Jorge Puigbó

 “Vivimos en tiempos difíciles en los que no podemos ni hablar ni callar sin peligro”. Juan Luis Vives (Carta a Erasmo, 1540) 

Por naturaleza, que no por educación o raciocinio, el hombre siempre se inclina por aquello que le supone una esperanza, una forma de sobrellevar su azarosa existencia. En la vida, la mayoría acepta rápidamente cualquier proposición que le sea más grata, frente a otra que suponga angustias y futuro incierto. Es así que cuando surge la tesis de Francis Fukuyama proclamando la muerte de las ideologías y la venida de un mundo estable y seguro, un sinfín de personas rápidamente la tomó como dogma. «El fin de la Historia y el último hombre”, publicada en1992, fue el título de la obra en la cual Fukuyama afirmó: “El fin de la historia significa el fin de las guerras y las revoluciones sangrientas, los hombres satisfacen sus necesidades a través de la actividad económica sin tener que arriesgar sus vidas en ese tipo de batallas…” Se podía presumir que la historia como lucha de ideologías había terminado, verdaderamente un mensaje alentador que caló profundamente en el espíritu de los que lo leímos. Era lo que queríamos oír. Quizá un optimismo exacerbado debido al final de la Guerra Fría influyó decisivamente en el análisis y aceptación de la mencionada obra.

Cuatro años más tarde, en 1996, Samuel Huntington contradice a Fukuyama en su obra «El choque de las civilizaciones”. La historia no había terminado como tal, solo una parte de ella: la guerra ideológica entre dos concepciones surgidas ambas en la civilización occidental, el liberalismo democrático y el comunismo. Mucha gente como Fukuyama no le dio  importancia a unas guerras, que por diferentes motivos y con diferente intensidad, se desarrollaban en el mundo, cuando el once de septiembre de 2001 el terror se apropió de la humanidad y despertamos a una realidad que siempre estuvo allí, subterránea, solapada, sin reglas morales de ningún tipo. Y lo peor es que no supimos en ese momento advertir la profundidad del abismo.

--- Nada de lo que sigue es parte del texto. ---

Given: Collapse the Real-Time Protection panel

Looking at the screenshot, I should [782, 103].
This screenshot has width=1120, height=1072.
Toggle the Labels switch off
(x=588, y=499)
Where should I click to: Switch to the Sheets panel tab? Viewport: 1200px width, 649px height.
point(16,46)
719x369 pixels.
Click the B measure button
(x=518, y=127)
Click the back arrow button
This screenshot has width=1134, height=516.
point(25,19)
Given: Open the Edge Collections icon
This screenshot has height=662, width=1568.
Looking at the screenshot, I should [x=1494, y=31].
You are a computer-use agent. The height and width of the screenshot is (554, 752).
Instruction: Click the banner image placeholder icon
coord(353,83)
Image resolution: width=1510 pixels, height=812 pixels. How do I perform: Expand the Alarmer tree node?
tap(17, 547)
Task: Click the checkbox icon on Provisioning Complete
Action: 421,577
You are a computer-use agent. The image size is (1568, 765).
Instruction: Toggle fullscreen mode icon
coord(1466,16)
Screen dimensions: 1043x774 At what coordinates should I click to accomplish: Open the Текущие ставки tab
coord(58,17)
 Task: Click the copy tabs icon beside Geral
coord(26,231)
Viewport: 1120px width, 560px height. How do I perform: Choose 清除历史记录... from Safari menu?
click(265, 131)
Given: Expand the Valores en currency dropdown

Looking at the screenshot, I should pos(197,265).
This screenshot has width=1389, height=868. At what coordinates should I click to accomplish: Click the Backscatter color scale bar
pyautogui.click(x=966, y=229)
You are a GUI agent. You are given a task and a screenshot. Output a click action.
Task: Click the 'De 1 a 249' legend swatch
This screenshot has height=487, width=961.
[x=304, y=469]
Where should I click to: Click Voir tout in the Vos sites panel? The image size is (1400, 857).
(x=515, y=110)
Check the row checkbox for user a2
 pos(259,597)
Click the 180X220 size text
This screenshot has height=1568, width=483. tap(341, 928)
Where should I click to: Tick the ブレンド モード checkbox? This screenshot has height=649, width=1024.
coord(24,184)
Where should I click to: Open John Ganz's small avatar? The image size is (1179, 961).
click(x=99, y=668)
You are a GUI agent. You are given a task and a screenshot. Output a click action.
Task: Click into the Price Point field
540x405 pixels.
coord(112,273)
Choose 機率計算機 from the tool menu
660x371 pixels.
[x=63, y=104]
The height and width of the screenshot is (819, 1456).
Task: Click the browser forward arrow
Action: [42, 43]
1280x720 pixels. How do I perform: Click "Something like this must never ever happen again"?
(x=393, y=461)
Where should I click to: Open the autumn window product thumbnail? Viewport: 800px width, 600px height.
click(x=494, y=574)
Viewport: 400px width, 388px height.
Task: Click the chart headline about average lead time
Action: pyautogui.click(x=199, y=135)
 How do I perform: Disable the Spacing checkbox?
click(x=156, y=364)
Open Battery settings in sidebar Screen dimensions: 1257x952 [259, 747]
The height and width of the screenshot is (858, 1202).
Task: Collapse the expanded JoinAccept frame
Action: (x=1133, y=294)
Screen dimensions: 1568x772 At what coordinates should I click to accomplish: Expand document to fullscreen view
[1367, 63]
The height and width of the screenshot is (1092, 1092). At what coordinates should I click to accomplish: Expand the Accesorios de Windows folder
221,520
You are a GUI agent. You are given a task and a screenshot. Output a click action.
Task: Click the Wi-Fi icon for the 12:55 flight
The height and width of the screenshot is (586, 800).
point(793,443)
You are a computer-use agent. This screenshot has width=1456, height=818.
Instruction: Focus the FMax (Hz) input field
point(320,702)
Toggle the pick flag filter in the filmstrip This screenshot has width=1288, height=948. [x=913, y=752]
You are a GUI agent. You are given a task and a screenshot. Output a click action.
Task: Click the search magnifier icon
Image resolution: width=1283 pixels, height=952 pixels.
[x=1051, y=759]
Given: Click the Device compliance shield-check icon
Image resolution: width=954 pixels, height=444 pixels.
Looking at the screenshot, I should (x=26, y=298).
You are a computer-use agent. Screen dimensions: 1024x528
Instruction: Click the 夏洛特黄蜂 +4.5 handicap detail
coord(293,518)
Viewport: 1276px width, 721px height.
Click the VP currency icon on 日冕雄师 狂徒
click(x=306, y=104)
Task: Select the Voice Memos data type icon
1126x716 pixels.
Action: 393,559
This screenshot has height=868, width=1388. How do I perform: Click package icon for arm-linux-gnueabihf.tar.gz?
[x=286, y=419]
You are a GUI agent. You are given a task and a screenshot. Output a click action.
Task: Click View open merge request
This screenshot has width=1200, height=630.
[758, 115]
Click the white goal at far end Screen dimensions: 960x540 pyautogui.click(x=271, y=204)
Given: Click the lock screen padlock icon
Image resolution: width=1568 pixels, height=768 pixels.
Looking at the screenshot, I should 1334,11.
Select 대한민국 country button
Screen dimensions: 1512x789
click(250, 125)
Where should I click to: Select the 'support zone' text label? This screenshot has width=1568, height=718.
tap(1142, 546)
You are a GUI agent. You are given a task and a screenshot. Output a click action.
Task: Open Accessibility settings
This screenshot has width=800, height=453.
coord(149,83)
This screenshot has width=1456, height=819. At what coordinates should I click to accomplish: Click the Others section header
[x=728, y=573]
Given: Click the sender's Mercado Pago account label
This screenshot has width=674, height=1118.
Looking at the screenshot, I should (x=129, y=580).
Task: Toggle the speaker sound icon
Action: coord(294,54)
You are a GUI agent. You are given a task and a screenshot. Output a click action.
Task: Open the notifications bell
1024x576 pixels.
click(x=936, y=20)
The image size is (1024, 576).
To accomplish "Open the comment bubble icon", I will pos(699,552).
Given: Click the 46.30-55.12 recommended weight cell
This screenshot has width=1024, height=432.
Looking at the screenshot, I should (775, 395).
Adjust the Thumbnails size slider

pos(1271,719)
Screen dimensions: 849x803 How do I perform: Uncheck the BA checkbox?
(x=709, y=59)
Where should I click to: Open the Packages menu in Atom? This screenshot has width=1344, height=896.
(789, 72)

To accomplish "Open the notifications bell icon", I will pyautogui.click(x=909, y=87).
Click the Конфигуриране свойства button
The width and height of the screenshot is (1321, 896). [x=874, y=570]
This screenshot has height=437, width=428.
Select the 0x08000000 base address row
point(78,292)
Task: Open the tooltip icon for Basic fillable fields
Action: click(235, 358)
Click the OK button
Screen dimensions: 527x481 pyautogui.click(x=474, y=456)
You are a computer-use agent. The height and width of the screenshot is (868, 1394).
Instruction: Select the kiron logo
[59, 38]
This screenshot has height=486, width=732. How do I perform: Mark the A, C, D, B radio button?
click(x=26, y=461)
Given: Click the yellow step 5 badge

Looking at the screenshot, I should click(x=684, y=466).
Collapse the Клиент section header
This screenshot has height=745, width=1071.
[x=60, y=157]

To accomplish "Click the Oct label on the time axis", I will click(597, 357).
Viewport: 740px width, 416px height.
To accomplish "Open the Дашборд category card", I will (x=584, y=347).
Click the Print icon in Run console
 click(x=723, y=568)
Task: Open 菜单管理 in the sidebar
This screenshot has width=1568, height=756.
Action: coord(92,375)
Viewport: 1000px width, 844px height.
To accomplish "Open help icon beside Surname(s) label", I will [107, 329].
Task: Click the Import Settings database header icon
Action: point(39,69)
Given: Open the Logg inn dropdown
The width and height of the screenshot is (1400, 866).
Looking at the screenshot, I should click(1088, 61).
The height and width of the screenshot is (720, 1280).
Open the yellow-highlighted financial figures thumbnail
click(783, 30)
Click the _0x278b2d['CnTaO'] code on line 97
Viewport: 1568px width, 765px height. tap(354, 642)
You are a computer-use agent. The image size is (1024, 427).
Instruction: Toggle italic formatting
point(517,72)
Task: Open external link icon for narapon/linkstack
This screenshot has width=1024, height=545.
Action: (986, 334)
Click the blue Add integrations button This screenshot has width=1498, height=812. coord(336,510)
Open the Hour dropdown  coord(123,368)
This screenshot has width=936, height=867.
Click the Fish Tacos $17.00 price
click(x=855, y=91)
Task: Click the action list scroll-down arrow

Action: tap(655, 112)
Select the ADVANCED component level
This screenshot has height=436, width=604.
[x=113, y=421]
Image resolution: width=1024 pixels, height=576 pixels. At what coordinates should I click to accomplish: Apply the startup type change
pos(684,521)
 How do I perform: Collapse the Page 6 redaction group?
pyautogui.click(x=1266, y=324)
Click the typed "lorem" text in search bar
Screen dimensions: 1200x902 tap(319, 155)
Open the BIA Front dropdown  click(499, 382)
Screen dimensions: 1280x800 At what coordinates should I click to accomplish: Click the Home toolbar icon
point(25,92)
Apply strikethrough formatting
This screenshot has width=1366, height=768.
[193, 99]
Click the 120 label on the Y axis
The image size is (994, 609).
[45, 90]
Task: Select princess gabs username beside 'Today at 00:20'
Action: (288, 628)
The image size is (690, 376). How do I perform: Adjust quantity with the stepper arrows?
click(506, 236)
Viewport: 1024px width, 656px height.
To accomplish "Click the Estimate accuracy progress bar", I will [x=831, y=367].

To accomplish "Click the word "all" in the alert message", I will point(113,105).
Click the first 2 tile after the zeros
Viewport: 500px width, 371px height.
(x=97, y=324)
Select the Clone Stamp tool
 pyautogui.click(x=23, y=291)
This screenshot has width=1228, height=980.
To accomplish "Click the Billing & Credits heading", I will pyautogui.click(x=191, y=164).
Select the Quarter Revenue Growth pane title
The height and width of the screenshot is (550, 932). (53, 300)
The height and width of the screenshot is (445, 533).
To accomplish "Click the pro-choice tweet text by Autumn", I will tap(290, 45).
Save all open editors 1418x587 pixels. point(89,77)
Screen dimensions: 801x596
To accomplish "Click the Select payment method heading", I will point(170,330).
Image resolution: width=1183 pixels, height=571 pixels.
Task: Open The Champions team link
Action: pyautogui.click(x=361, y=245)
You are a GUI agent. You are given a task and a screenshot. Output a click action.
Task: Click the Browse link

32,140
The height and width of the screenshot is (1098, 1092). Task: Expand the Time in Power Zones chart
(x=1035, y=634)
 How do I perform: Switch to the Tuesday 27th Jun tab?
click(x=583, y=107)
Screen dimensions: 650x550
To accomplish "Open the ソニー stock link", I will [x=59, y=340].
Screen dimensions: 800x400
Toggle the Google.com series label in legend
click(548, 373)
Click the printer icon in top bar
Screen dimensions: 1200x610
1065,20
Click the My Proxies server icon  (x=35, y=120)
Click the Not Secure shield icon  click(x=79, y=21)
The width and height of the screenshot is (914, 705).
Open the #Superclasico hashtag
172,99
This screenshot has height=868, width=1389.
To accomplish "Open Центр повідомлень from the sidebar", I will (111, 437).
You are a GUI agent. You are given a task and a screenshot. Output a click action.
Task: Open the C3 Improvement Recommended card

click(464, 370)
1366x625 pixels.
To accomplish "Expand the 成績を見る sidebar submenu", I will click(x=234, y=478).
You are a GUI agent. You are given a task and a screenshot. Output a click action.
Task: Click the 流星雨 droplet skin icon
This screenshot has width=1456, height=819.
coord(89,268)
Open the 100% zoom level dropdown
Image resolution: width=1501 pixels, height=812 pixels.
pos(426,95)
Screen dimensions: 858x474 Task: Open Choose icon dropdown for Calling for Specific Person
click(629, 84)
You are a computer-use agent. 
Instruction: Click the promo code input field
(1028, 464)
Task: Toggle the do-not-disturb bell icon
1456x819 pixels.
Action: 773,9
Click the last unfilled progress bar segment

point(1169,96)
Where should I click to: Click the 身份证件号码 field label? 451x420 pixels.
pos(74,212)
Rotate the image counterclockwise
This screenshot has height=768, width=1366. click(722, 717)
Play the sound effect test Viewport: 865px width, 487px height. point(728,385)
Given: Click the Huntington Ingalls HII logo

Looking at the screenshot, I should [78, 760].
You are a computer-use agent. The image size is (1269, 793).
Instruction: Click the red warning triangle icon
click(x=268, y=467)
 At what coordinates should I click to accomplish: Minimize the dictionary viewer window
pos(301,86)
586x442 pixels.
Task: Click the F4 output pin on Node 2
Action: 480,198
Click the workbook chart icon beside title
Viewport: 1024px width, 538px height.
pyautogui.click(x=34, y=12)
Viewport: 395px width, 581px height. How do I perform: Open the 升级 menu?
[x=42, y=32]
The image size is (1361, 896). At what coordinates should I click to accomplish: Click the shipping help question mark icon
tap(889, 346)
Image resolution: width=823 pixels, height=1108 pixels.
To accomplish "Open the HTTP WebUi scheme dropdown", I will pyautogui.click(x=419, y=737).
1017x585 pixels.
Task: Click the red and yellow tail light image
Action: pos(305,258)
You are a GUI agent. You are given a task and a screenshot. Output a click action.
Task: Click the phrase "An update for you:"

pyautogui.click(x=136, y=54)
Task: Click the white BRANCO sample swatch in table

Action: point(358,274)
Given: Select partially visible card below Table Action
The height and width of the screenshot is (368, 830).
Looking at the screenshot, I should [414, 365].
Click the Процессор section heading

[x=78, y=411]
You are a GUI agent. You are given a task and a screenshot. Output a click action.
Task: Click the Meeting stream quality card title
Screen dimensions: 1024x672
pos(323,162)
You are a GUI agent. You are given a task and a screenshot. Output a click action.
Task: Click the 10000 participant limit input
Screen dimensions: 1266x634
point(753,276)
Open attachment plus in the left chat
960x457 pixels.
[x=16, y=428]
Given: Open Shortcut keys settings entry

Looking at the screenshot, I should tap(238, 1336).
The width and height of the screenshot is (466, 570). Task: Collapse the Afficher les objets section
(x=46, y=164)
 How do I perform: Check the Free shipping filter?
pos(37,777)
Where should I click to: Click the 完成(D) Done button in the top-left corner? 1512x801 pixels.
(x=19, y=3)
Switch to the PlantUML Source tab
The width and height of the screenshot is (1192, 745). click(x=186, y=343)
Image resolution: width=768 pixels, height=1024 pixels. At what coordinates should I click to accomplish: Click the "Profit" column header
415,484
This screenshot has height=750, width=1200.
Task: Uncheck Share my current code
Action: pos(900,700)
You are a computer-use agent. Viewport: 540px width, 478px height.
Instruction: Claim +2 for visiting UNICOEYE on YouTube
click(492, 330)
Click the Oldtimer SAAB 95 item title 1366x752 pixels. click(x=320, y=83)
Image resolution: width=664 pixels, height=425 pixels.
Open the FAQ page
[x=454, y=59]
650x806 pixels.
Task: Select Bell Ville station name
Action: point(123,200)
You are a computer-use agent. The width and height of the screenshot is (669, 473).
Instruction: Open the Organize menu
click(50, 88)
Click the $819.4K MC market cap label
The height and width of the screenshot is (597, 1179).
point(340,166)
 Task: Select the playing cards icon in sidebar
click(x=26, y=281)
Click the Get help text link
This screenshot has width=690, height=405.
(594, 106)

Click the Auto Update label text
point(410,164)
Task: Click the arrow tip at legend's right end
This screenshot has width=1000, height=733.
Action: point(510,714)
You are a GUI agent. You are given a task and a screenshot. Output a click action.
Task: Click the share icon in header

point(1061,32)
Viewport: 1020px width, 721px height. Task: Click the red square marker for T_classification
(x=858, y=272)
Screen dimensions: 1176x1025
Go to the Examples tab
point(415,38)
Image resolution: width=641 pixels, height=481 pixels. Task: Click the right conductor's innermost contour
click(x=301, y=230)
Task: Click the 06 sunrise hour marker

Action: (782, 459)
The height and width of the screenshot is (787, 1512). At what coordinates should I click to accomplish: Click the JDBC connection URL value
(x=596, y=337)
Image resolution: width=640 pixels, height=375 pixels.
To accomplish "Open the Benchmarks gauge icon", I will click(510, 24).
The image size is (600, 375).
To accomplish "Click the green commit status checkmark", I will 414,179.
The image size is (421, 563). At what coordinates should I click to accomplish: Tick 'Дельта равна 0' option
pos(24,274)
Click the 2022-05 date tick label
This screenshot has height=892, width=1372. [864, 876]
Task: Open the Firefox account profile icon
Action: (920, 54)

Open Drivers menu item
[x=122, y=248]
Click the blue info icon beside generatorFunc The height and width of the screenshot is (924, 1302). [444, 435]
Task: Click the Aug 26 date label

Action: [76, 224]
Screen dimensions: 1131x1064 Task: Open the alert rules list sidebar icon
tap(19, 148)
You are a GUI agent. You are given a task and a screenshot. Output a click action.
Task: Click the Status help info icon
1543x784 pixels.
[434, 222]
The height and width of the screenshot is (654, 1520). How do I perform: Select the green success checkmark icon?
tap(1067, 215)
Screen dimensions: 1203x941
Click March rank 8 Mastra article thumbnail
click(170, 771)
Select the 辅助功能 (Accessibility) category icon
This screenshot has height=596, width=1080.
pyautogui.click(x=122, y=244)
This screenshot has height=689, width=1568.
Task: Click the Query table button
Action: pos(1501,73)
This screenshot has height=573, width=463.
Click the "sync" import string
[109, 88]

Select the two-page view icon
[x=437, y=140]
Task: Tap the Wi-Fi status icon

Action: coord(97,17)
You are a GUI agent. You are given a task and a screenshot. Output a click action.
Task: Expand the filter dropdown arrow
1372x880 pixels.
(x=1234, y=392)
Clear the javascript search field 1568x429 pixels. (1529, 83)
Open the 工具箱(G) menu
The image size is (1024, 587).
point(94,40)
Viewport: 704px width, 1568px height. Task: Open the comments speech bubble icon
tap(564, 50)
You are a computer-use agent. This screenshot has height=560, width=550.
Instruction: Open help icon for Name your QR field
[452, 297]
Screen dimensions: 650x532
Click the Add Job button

Una tela de araña, una red que cubre el mundo entero fue apareciendo y mostró su rostro criminal. Los movimientos fundamentalistas, los guerrilleros, los traficantes de drogas, los traficantes de armas, las alianzas internacionales del crimen, los movimientos separatistas, los grupos independentistas, todos fueron ejecutando sus planes y comenzó una agresión constante contra la sociedad establecida. Rusia, actor principal de la guerra fría contra los EEUU, es un ejemplo claro: ahora es objeto de ataques terroristas con cientos de muertos. Chechenia y el Daguestán son señalados por ello.

Aparecen entonces nuevos elementos que se suman a la creciente inestabilidad política en el mundo, de los cuales, además de las guerras, vale la pena señalar tres: uno, el contubernio entre naciones con regímenes autocráticos o pseudo democráticos, corrientes políticas y fuerzas criminales, sobre todo el narcotráfico. El segundo, la aparición de nuevas formas de conflictos en lo que se denomina la zona gris, cuya particularidad es el uso de estrategias multidimensionales sin llegar a la guerra abierta y el tercero, las persecuciones y genocidios de poblaciones impulsados por motivos religiosos.

Asombrados estamos viendo crecer una insurgencia en los EEUU, no hay dudas de eso. Todas las sociedades generan en su seno sectores divergentes. Recordemos las organizaciones “Black Panther Party” o el “Black Power”, hoy tenemos a la denominada “Black Lives Matter” que cumple un cometido parecido. Asimismo, ocultos por diferentes razones sociales nos encontramos con la denominada basura blanca, o “White Trash”, los blancos pobres y olvidados dentro de la sociedad americana que apoyaron decididamente la candidatura de Trump. La historiadora Nancy Isenberg publicó en España en el 2017 un libro al respecto, señalando la injusticia social que históricamente los persigue.

La fortaleza de la nación americana arropa de tal forma lo que denominamos civilización occidental, que no creemos posible que esté ocurriendo eso. A pesar de la propaganda y la aparición de claros elementos políticos propiciantes del caos, la sociedad americana esperemos, se cierre en torno a sus valores. Las minorías, afroamericanos, latinos, blancos, cada una por su lado, y enarbolando banderas diferentes arremeten contra instituciones y símbolos históricos sin razón alguna, impulsados y guiados por dirigentes que responden a ideologías violentas, destruir símbolos, monumentos, edificaciones no es precisamente una forma de lograr justicia social. Y destruir símbolos, monumentos, edificaciones, no es precisamente una forma de integrarse.